Quando viajar, para nós, idosos, ficou difícil e, depois, quando sobreveio a pandemia da Covid-19, nossa convivência se reduziu a comunicações telefônicas.


Na vida, amigos não contabilizam gentilezas e atenções. Contudo, acho que fiquei devedor a ele por um grande favor, quando, conforme já mencionei, ele me hospedou no Rio em 1960.

Quando entrei na IBM, em São Paulo, a primeira atividade do nosso grupo de profissionais, admitido para a comercialização e instalação de computadores, foi um intenso treinamento técnico, realizado parte em São Paulo e parte no Rio de Janeiro. Na fase do Rio, recém-casado, vim com a Leilah à Cidade Maravilhosa para escolher o hotel em que deveria me hospedar por cerca de dois meses. Embora estivéssemos procurando um apenas confortável, nada de luxo, tivemos muita dificuldade para encontrar aquele que satisfizesse, dentro da verba estabelecida pela IBM (condição diferente da que tivemos depois, ao longo da carreira na empresa, quando viajávamos a trabalho: o orçamento permitia hospedarmo-nos em hotéis muito bons). Fui, então, procurar o Luiz Antônio que, ainda solteiro, morava em seu apartamento no bairro de Laranjeiras. Ele me hospedou pela temporada e eu pagava apenas minhas despesas. Em casa, tomávamos o café da manhã e fazíamos lanche à noite. Os fins de semana eu passava em São Paulo.

Foi uma extraordinária gentileza que ele fez da forma mais natural, simples, como era de seu feitio. Favor inesquecível!

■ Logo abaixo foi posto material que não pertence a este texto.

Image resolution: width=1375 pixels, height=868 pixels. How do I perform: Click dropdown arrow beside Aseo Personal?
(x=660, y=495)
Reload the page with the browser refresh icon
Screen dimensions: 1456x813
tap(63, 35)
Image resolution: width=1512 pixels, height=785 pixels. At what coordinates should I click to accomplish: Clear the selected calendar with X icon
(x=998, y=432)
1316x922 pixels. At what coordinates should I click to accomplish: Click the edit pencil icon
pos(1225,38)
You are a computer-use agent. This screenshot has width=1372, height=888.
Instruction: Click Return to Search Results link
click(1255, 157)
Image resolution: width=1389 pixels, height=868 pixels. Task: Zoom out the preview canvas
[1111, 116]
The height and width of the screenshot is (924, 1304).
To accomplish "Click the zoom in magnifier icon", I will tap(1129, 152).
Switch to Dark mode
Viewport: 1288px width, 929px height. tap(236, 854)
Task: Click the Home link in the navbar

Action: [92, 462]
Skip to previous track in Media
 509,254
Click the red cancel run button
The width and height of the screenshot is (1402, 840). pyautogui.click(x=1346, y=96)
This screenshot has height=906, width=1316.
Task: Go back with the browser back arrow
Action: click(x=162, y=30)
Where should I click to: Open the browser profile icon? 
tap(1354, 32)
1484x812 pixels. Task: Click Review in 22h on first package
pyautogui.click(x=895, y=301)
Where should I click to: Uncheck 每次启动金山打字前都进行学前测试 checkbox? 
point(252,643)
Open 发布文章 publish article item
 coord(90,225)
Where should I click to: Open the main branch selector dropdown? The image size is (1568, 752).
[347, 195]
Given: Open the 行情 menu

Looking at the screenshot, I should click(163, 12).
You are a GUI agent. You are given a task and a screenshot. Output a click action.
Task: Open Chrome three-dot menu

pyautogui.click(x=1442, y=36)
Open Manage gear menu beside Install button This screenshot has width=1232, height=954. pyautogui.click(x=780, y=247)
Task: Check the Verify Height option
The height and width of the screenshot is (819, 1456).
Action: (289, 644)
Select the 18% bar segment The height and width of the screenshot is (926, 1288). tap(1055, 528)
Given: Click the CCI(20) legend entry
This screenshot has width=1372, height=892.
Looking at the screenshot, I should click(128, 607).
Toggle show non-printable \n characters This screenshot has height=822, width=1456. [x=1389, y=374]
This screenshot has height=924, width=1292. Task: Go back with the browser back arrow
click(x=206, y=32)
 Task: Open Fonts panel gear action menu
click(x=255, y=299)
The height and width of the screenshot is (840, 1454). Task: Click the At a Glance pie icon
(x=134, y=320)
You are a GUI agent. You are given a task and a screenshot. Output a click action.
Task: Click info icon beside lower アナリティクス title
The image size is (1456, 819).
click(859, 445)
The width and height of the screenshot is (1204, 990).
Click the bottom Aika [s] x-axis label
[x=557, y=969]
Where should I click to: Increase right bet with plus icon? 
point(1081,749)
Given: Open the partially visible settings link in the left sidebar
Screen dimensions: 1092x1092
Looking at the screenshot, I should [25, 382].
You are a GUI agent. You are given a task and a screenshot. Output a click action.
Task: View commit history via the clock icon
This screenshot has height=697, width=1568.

Meu grande amigo de infância, o garoto exemplar que inspirou meus pais a darem o nome Luiz Antônio ao meu irmão caçula, manteve-se, até a idade provecta, uma pessoa extremamente simpática, de convivência muito agradável. Deixou muita saudade, sim, como disse Kilza, mas na sua lembrança nossa amizade continua e, em 2023, completará oitenta anos.